Add the following properties to your Spark cluster configuration (spark-defaults.conf) through Cloudera Manager or equivalent:

spark.jars=hdfs:///tmp/spark-3.5-spline-agent-bundle_2.12-2.2.1.jar
spark.sql.queryExecutionListeners=za.co.absa.spline.harvester.listener.SplineQueryExecutionListener
spark.spline.mode=ENABLED
spark.spline.lineageDispatcher=hdfs
spark.spline.lineageDispatcher.hdfs.className=za.co.absa.spline.harvester.dispatcher.HDFSLineageDispatcher
spark.spline.lineageDispatcher.hdfs.directory=hdfs:///tmp/spline
spark.driver.memory=4g

Figure 2. Sample Spark defaults configuration

Create the HDFS lineage directory.
Create the directory where lineage files will be written and set permissions:
```
hdfs dfs -mkdir /tmp/spline
hdfs dfs -chown hive /tmp/spline
```
Figure 3. HDFS directory creation example
Set permissions.

Ensure the user running the Spark jobs has permission to write lineage files to /tmp/spline.

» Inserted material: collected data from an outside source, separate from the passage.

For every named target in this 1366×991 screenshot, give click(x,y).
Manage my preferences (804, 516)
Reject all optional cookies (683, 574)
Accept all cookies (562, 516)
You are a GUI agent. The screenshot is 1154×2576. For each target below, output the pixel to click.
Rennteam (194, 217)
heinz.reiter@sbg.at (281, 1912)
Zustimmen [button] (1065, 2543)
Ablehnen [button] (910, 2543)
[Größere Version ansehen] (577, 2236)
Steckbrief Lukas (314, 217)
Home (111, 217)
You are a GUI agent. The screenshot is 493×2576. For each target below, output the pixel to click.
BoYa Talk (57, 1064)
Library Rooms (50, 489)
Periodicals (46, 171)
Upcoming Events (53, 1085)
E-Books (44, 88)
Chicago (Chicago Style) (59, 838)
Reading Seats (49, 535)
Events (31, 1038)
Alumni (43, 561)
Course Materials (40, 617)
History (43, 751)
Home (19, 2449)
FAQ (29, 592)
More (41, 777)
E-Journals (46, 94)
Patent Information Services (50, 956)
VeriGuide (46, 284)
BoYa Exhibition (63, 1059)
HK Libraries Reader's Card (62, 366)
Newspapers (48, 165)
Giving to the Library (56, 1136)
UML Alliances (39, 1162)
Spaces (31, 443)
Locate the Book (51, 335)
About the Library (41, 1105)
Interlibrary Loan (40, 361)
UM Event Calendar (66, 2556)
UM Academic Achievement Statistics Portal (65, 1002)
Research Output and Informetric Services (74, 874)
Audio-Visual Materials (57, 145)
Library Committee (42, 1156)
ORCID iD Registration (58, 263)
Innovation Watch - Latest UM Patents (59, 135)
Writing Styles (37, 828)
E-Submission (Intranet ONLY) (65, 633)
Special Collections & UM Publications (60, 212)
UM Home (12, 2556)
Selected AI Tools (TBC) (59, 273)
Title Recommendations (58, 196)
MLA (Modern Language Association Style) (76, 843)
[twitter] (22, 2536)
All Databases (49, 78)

This can typically be done by ensuring the Spark job runs under a user who has write access to /tmp/spline in HDFS.

After completing the installation, verify the following:

Spline Agent JAR is built and uploaded to HDFS.
Spark cluster configuration is updated with Spline properties.
/tmp/spline folder is created and write-access is configured.
Spark cluster is restarted or configuration is refreshed.
Test Spark jobs are producing lineage files in /tmp/spline.